Wednesday, January 18, 2006

Destination Freedom

I find myself thinking about many things this morning. I woke up at 6 a.m. when my neighbors trash can blew into my car during high winds. It had recycling in it which then blew up and down my driveway. Now I was fully awake. I got up to see what the huge racket was then attempted to go back to sleep. While I did I tossed and turned thinking of many things that have been on my mind.
I find Judith HeartSong's journal to be a catalyst to many of my thoughts of my past life. I can identify with many of her thoughts and experiences. Many people do not understand that even when a divorce is what you want and need, it is still emotionally traumatic. It's not something you can just walk away from, never looking back. This was really hit home to me a few weeks ago when I went to my son's apartment he shares with his Dad. When I walked in, the kitchen was a mess. My son was sitting there talking to me as I was bringing over Christmas cookies and brownies for him. I began to clean the kitchen. I do this for my son because I don't want him to be in an unsanitary environment. His father walked in and began to bark at me as he always does. I told him that the kitchen was a disaster and that I was cleaning it so that my son didn't have to live with it. He was watching television in the living room but he had to come in half a dozen times to complain that I was there. When I was nearly done (two hours later) he came in and complained that me being there was "messing up his schedule". He wanted to have lunch and somehow me being on his kitchen floor and scrubbing food off the molding was hindering him. I told him I was nearly done and reminded him that when my son had bought him to my house I had provided him with lunch. He looked at me as though I had three heads. I was proud of myself that I no longer allowed him to push the buttons. Buttons which he had installed. Instead I gathered my coat and hugged my son goodbye. He thanked me and I was on my way. On the drive home,I cried. I was so relieved to be away from the ex and to be in a position where he has no control over my life. My son chooses to live with him. He feels sorry for him even though he has admitted numerous times to me that his father is emotionally bankrupt. My son tells me he is so happy that I have someone who takes such good care of me now. He tells my family that when neither Rob nor I are around. He worries about my health, but takes comfort in the fact that Rob is always watching over me.
Truth be told, I pity my ex. I truly do. He has nothing in life except a son who he has no time for. His life consists of work (and they are forcing him to retire next Fall) and watching t.v. He could have had so much. He is highly educated, had a wonderful job and there was a time when he had a devoted family.
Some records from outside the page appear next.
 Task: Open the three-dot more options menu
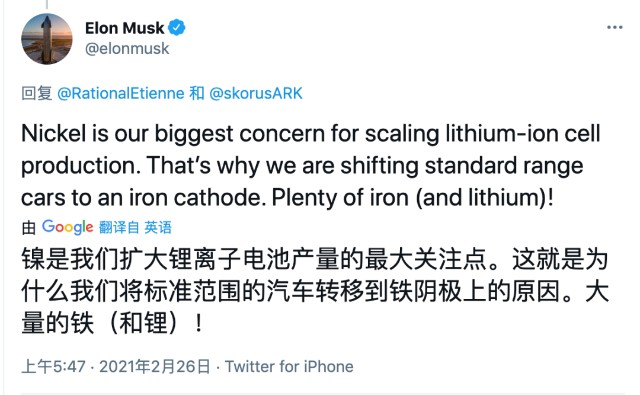click(614, 27)
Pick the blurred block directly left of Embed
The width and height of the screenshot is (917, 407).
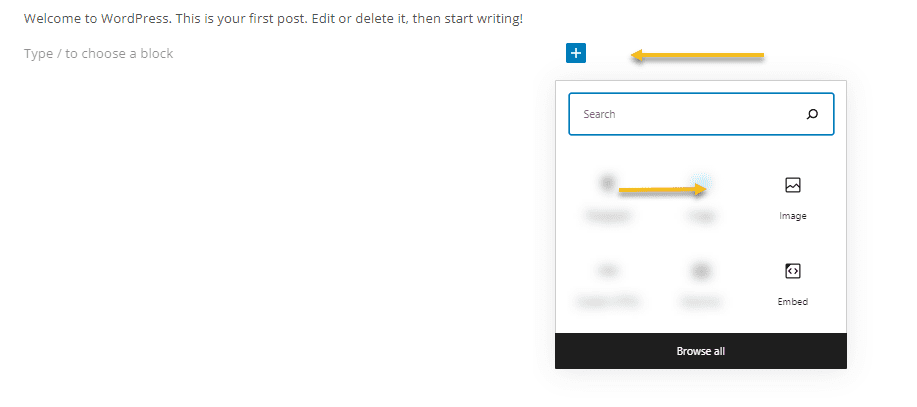701,284
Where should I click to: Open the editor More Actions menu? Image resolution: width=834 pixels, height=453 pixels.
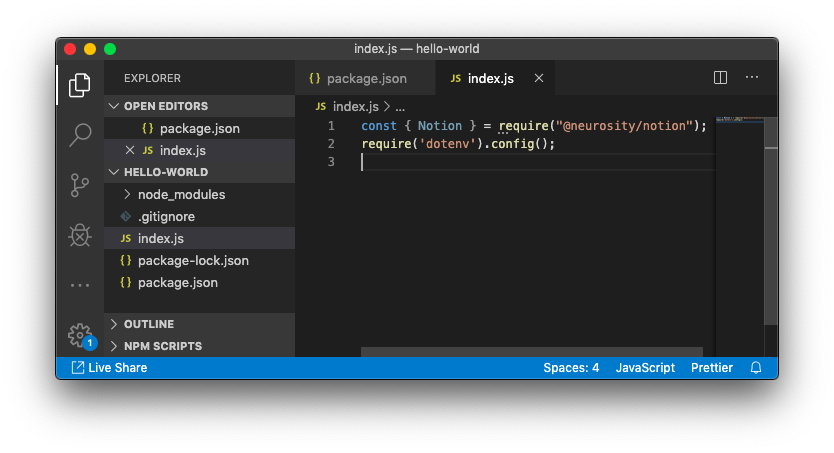(x=752, y=78)
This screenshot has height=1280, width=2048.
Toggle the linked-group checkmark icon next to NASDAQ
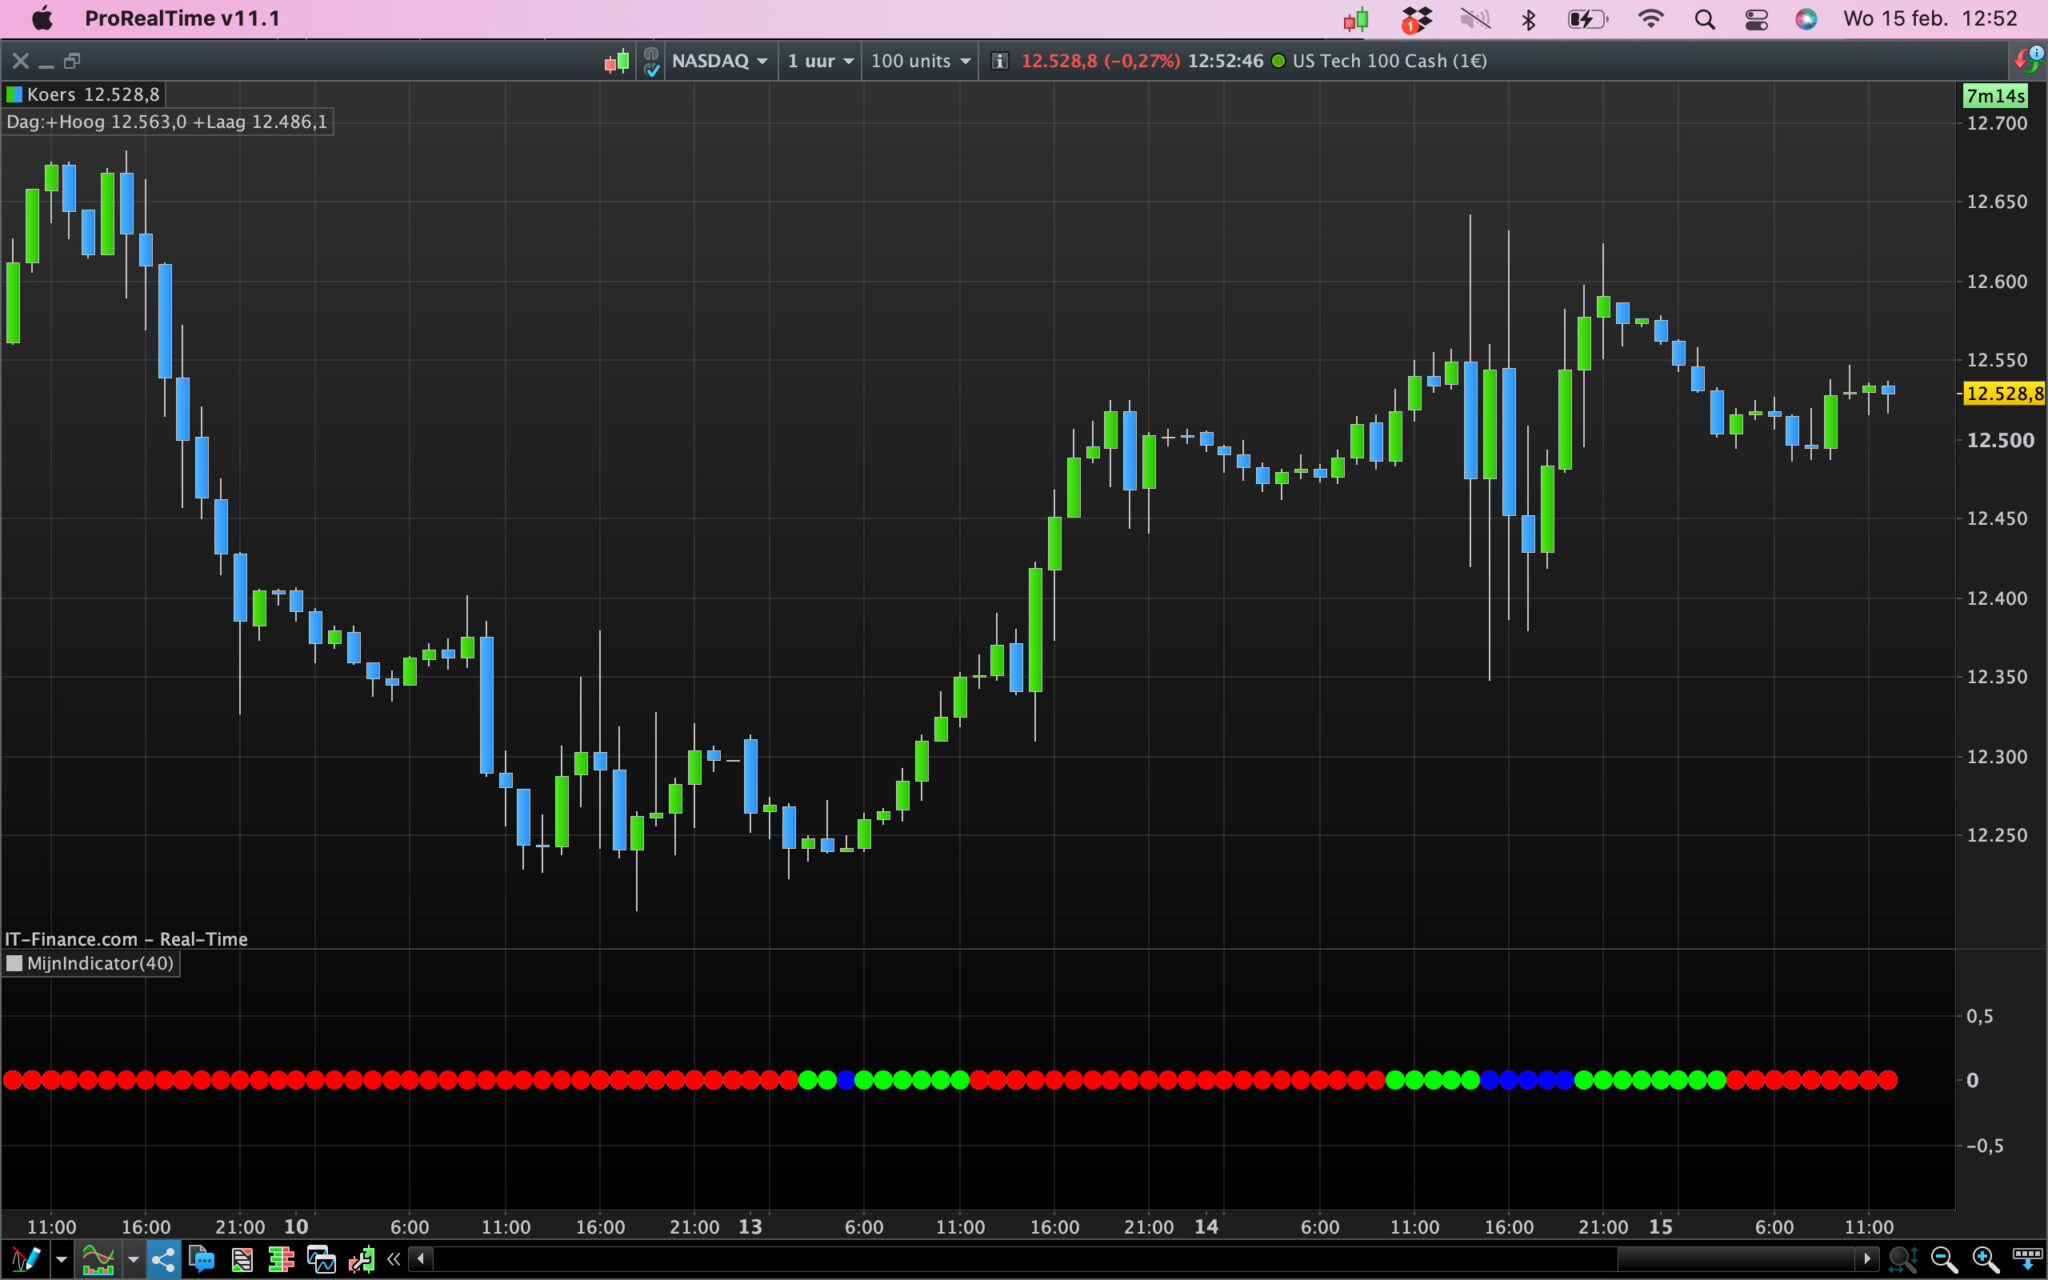click(x=651, y=62)
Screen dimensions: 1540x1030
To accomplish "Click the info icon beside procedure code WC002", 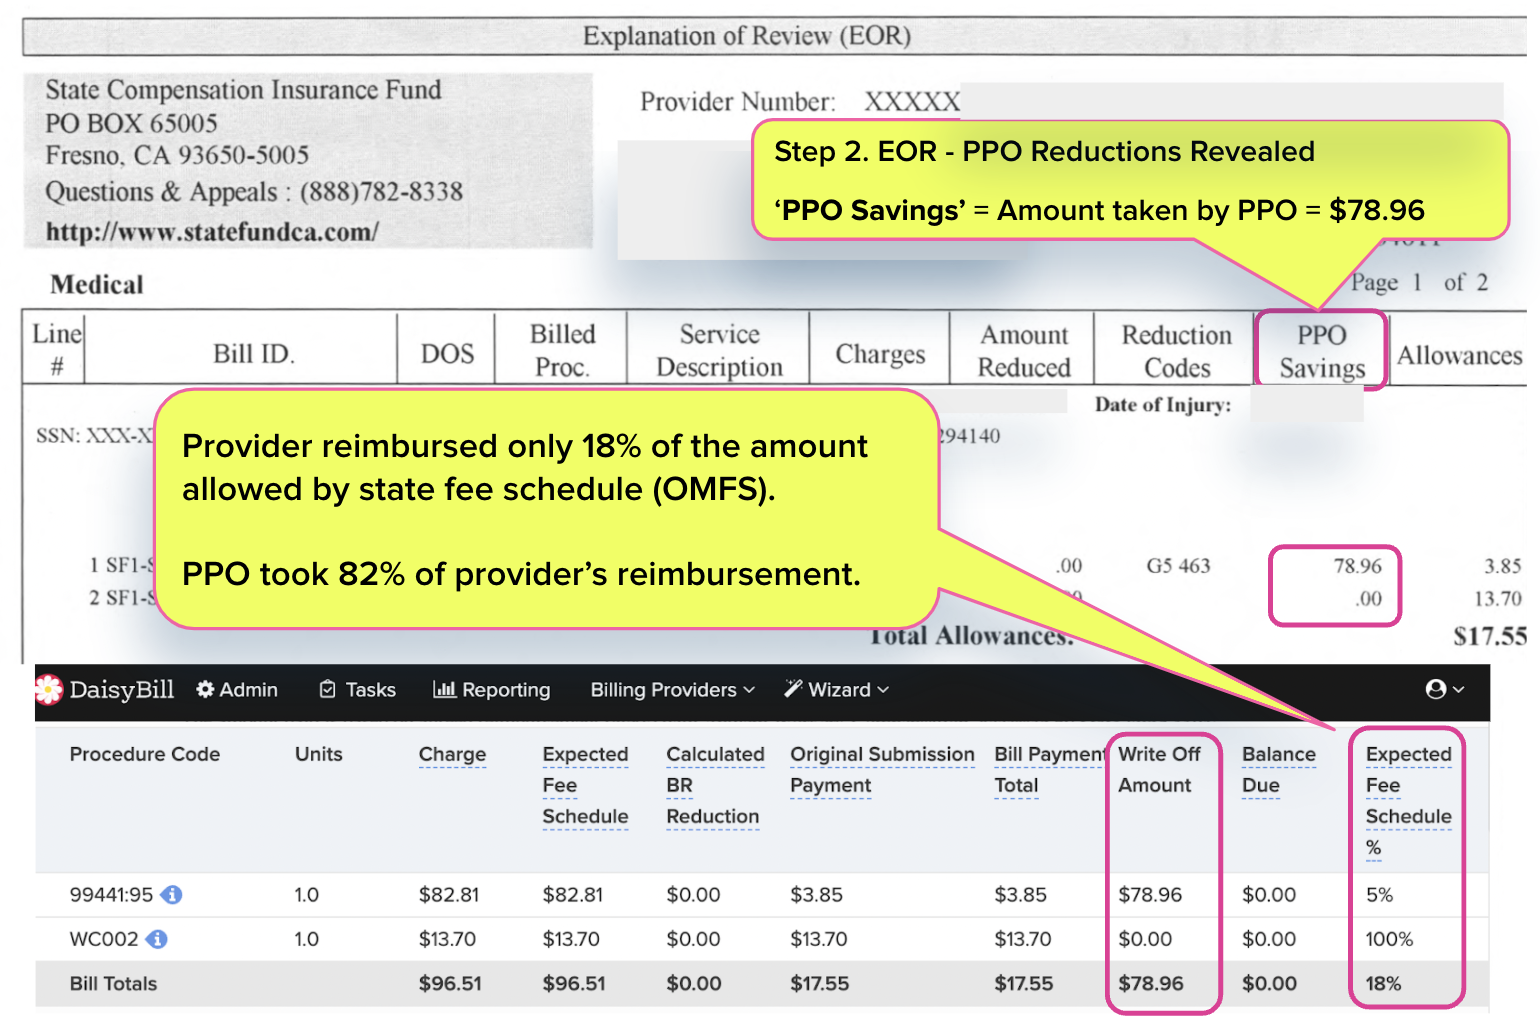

Now he has his money and his television. He does have the woman whom he lived with for nine years before I met him. She is now in an assisted living facility with overwhelming problems. I never knew of his true relationship with her until we had been married about fifteen years. He could never break off contact with her and no matter where he worked she was always able to contact him by phone and by a p.o. box in that city. These are things I learned after my divorce. Although I strongly suspected and confronted him, he denied them until he knew they could not be used against him.
Above all else, I value honesty. Had this man come clean about all this, I would have had some respect for him. Since he hid his relationship with this woman, who to this day he calls a "FRIEND", and the majority of money saved during OUR marriage, I have no trust in him. From time to time, he does feel guilty and on a rare occassion he will send me money, nothing major. I do know this: my life got better and his got worse. The saddest part of all is that I don't even think he knows that. The best part of all is that I no longer care. My Dad once told me that the opposite of love is not hate. It's apathy. I think that's the wisest thing Dad ever said to me. Finally, with my ex I have reached that and it's given me freedom. Not only freedom to leave the past there, but freedom to make a new life.

2 comments:

Judith HeartSong said...

Dear Nelle,
Virginia read me your post after I laid down in bed last night, and I have two important things to say to you......
First, I am INCREDIBLY glad that you are my friend. You know and understand on a gut level a lot of things about me and my life.
Second, after reading the entire post.... You GO Girl. I am so proud of the way you handle yourself and deal with what comes.

So many will never understand the implications of not just being able to block a person out of your life entirely (no matter how abusive they have been) when you still have children in common.

This was a fantastic and thoughtful post.
love,
judi

daringtowrite said...

I liked this post, too, Nell. I'll be back for more later.